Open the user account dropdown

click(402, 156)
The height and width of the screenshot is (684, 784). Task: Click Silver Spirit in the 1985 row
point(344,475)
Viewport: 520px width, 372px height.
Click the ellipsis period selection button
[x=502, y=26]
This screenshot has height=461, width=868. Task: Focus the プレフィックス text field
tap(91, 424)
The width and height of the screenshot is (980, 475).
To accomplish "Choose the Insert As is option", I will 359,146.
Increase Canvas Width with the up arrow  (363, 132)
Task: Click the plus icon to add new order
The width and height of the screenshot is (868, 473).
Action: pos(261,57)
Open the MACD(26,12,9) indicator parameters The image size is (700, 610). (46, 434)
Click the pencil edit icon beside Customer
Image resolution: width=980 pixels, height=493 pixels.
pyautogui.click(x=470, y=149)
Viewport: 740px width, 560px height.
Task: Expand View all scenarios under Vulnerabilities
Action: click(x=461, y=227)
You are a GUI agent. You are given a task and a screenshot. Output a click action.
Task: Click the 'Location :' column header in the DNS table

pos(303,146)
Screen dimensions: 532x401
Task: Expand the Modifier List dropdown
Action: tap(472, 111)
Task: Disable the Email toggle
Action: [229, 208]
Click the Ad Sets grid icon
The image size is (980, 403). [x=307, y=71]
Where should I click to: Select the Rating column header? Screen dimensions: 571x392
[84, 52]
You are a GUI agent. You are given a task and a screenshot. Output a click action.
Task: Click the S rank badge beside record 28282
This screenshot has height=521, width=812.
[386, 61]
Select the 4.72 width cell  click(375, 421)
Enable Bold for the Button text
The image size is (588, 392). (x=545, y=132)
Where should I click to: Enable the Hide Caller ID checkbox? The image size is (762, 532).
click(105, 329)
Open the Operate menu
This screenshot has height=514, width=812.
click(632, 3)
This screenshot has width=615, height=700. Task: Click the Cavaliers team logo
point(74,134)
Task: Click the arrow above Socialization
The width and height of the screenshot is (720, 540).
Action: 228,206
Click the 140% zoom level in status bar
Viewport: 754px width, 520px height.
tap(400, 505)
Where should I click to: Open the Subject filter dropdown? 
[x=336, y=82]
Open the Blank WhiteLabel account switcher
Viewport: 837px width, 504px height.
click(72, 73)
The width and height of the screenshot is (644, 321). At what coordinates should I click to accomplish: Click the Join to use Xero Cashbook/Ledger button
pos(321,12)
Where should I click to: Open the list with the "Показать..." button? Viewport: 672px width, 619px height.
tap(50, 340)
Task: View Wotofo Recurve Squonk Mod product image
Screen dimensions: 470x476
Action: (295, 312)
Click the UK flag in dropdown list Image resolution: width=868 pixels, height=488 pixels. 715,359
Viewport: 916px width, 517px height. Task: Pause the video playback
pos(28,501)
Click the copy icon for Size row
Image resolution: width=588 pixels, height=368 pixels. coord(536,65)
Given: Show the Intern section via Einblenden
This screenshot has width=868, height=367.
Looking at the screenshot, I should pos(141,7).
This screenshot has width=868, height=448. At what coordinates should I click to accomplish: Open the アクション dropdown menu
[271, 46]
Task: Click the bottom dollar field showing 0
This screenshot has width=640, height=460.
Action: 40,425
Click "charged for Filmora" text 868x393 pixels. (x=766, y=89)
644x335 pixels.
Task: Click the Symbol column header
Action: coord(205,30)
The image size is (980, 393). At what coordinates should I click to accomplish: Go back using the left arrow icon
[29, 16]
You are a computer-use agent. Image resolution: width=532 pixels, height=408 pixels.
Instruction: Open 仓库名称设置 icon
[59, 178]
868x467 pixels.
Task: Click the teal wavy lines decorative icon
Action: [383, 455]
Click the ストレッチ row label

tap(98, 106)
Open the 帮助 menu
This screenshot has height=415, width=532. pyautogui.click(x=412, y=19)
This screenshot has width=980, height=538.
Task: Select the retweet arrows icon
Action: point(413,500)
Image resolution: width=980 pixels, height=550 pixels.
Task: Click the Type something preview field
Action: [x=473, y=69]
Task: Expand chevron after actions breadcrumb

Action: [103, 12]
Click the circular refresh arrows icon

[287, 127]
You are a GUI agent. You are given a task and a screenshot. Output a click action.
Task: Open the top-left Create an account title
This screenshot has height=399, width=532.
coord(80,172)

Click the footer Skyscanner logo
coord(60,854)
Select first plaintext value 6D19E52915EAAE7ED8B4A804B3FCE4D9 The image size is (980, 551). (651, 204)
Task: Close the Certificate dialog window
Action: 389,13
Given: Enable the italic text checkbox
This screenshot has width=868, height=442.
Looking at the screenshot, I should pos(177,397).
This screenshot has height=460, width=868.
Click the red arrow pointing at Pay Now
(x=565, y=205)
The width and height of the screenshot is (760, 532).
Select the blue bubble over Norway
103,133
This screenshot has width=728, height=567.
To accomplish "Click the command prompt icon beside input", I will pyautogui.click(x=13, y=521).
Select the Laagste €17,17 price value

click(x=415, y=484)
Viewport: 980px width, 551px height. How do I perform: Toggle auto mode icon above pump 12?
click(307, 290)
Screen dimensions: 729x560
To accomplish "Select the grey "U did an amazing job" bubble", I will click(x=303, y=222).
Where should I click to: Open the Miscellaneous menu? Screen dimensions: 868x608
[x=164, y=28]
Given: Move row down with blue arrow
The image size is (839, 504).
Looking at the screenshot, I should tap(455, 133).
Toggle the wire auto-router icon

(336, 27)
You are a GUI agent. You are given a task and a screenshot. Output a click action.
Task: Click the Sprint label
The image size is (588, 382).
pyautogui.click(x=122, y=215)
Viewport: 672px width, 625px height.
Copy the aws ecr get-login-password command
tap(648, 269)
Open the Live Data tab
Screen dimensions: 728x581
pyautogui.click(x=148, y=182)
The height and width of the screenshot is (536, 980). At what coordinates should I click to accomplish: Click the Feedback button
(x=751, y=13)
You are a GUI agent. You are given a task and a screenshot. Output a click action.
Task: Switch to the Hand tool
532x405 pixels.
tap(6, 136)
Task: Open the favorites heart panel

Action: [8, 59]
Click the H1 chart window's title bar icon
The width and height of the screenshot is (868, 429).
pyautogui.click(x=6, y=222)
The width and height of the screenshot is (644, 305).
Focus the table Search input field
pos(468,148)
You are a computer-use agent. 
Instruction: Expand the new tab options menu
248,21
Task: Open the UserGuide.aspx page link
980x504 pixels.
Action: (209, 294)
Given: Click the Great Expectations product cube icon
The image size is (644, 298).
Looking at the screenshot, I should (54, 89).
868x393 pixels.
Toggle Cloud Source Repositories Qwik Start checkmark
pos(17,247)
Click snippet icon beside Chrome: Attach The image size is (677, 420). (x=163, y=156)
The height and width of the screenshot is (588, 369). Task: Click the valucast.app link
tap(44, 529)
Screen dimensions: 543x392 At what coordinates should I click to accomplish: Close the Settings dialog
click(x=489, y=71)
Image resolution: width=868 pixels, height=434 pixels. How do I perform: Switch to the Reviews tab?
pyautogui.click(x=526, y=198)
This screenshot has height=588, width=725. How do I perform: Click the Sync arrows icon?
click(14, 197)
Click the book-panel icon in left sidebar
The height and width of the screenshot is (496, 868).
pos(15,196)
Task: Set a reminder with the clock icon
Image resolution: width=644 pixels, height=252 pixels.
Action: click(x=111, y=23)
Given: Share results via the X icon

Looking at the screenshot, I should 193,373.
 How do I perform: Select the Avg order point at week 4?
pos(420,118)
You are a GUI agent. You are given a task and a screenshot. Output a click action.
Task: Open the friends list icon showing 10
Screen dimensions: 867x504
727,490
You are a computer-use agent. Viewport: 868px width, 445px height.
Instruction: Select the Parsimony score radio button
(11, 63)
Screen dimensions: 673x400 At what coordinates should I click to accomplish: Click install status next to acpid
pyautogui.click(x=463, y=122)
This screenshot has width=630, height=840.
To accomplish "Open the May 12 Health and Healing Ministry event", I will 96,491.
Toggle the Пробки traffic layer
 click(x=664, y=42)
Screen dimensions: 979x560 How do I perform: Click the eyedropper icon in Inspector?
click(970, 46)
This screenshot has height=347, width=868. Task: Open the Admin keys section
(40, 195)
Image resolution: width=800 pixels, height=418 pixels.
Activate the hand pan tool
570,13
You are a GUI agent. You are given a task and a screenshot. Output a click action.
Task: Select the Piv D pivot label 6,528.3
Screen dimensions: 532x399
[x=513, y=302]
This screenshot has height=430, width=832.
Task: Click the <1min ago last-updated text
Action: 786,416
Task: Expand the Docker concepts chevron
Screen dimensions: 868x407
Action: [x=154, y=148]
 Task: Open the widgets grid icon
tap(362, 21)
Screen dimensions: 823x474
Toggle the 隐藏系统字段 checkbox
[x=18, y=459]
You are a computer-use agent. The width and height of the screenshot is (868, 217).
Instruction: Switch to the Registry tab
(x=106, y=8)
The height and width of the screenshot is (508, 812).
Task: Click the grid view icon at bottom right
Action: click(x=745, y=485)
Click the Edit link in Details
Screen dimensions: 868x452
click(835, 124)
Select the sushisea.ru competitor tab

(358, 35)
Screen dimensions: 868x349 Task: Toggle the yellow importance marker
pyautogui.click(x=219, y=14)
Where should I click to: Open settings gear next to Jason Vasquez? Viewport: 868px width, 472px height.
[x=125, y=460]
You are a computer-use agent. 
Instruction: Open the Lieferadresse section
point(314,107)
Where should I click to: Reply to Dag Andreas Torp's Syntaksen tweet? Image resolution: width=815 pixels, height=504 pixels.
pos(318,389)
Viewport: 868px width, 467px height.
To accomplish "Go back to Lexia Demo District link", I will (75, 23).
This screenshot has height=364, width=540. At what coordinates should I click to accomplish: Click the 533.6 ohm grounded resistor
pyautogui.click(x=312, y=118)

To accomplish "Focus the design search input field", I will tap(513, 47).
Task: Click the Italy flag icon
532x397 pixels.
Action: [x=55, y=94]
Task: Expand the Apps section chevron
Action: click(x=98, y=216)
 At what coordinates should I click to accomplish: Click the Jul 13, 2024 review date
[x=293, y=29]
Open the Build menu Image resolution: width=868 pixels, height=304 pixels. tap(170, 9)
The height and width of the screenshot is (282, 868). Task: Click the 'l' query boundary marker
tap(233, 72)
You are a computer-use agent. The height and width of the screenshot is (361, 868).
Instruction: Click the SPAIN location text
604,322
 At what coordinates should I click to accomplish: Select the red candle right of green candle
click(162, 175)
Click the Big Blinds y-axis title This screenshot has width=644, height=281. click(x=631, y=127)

= TASK DETAILS =
Please repeat each line from the one with "Task: Open the widgets grid icon" through the last line of the data above, and add nothing.

= YOUR RESPONSE =
 Task: Open the widgets grid icon
tap(362, 21)
Screen dimensions: 823x474
Toggle the 隐藏系统字段 checkbox
[x=18, y=459]
You are a computer-use agent. The width and height of the screenshot is (868, 217).
Instruction: Switch to the Registry tab
(x=106, y=8)
The height and width of the screenshot is (508, 812).
Task: Click the grid view icon at bottom right
Action: click(x=745, y=485)
Click the Edit link in Details
Screen dimensions: 868x452
click(835, 124)
Select the sushisea.ru competitor tab

(358, 35)
Screen dimensions: 868x349 Task: Toggle the yellow importance marker
pyautogui.click(x=219, y=14)
Where should I click to: Open settings gear next to Jason Vasquez? Viewport: 868px width, 472px height.
[x=125, y=460]
You are a computer-use agent. 
Instruction: Open the Lieferadresse section
point(314,107)
Where should I click to: Reply to Dag Andreas Torp's Syntaksen tweet? Image resolution: width=815 pixels, height=504 pixels.
pos(318,389)
Viewport: 868px width, 467px height.
To accomplish "Go back to Lexia Demo District link", I will (75, 23).
This screenshot has height=364, width=540. At what coordinates should I click to accomplish: Click the 533.6 ohm grounded resistor
pyautogui.click(x=312, y=118)

To accomplish "Focus the design search input field", I will tap(513, 47).
Task: Click the Italy flag icon
532x397 pixels.
Action: [x=55, y=94]
Task: Expand the Apps section chevron
Action: click(x=98, y=216)
 At what coordinates should I click to accomplish: Click the Jul 13, 2024 review date
[x=293, y=29]
Open the Build menu Image resolution: width=868 pixels, height=304 pixels. tap(170, 9)
The height and width of the screenshot is (282, 868). Task: Click the 'l' query boundary marker
tap(233, 72)
You are a computer-use agent. The height and width of the screenshot is (361, 868).
Instruction: Click the SPAIN location text
604,322
 At what coordinates should I click to accomplish: Select the red candle right of green candle
click(162, 175)
Click the Big Blinds y-axis title This screenshot has width=644, height=281. click(x=631, y=127)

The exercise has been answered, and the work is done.